MB: You’ve got quite a few kids, have you?

RP: We’ve got seven; we’ve got five girls and two boys. Yeah, we got a large family.

MB: Do they like to drive these mules?

RP: Yeah, yeah. The boys did, and one of the girls, this youngest girl here, that’s here now, she’s just like a boy. She really loves to ride and drive a team.

MB: You mentioned your wife did a little field work.

RP: Yeah, she used to go ‘bout every time I went, you know.

Mrs. P: I’d drive mules.

RP: We’d take them ole... we’d take a good team apiece and a walkin’ turnin’ plow, you know, and she’d go ‘way around our lands; but sometimes she’d make me let her use the least plow you know. She’d make me use the least plow.

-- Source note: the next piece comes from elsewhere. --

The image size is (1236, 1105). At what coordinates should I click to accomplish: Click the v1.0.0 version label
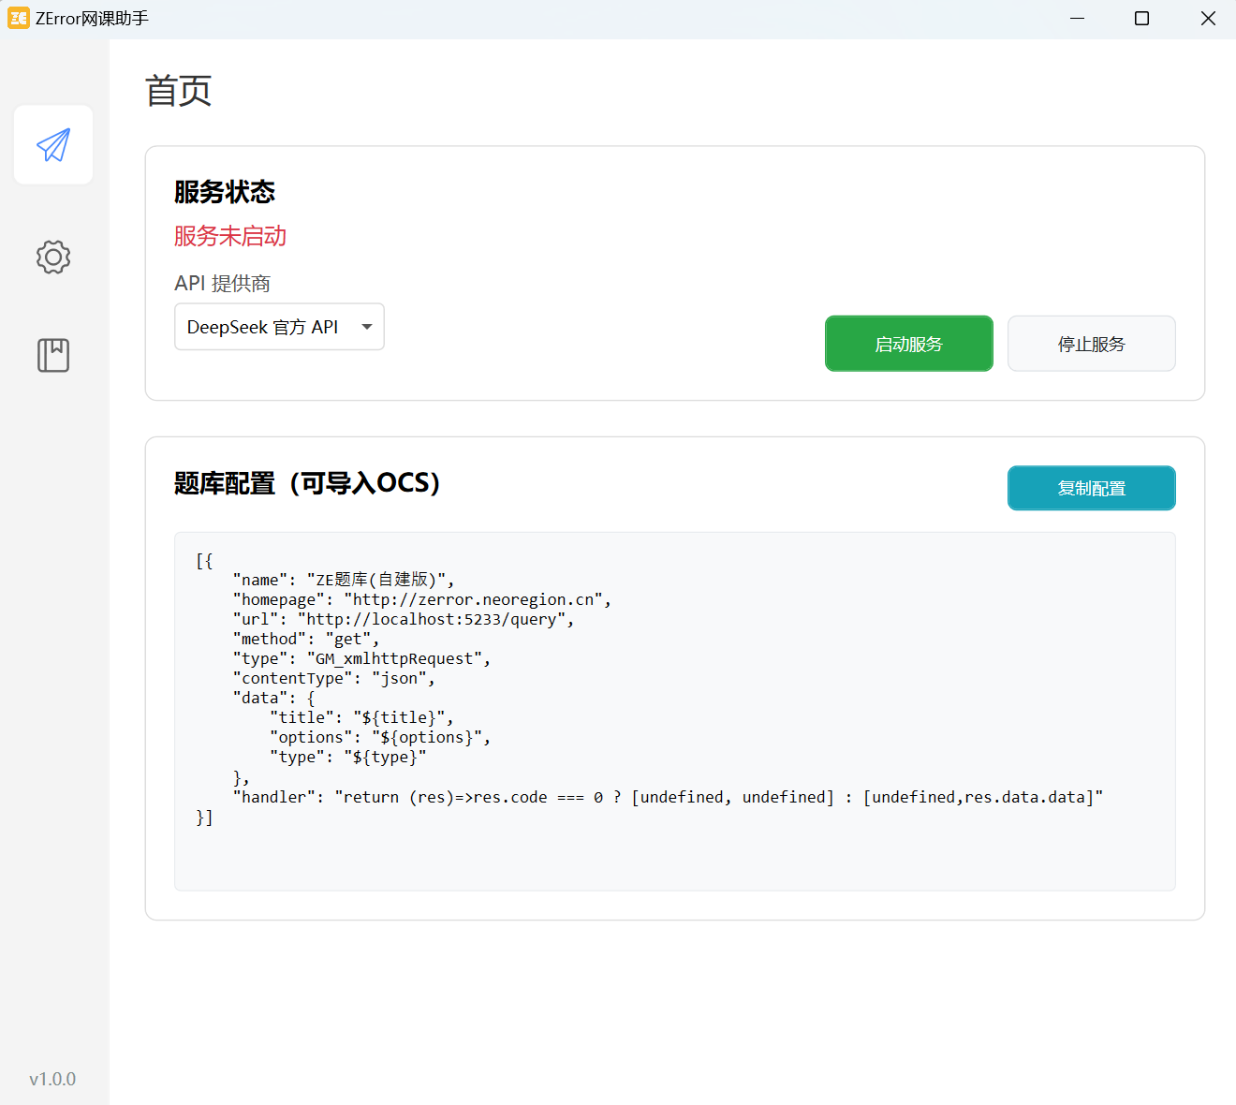click(x=52, y=1079)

MB: What were they, Olivers?

RP: I believe that... No, we didn’t like the Olivers so well. I believe that we had a 810 Imperial, which is a ... it’s about like a 19 Oliver. And then we had a two-and-a-half South Bend and it would be about like a 13 Oliver. The 2 112 is the one she was always wantin’ you know.

MB: Did you ever break new ground with these mules?

RP: Oh I have. Now she just. . . she got out of that.

Mrs. P: ‘Member pullin’ that plow back under them roots.

RP: I have had that old plow kick me out of the irons you know, and you’d feel almost like you’re gonna break a rib, run around under a root.

MB: Did you do that barefoot or...?

RP: A whole lot. . . yeah, yeah.

Mrs. P: That was the way to plow.

RP: That was. . . yeah, we had some... Even after I got, oh, up in years awhile, I know down here we had a neighbor and that’d tickle his boys. I’d be down there plowin corn, you know, and I’d kick my shoes off and plow corn barefooted. And that would tickle those boys, see me plow barefooted.

MB: Somethin’ about that new-plowed sod makes your feet feel good.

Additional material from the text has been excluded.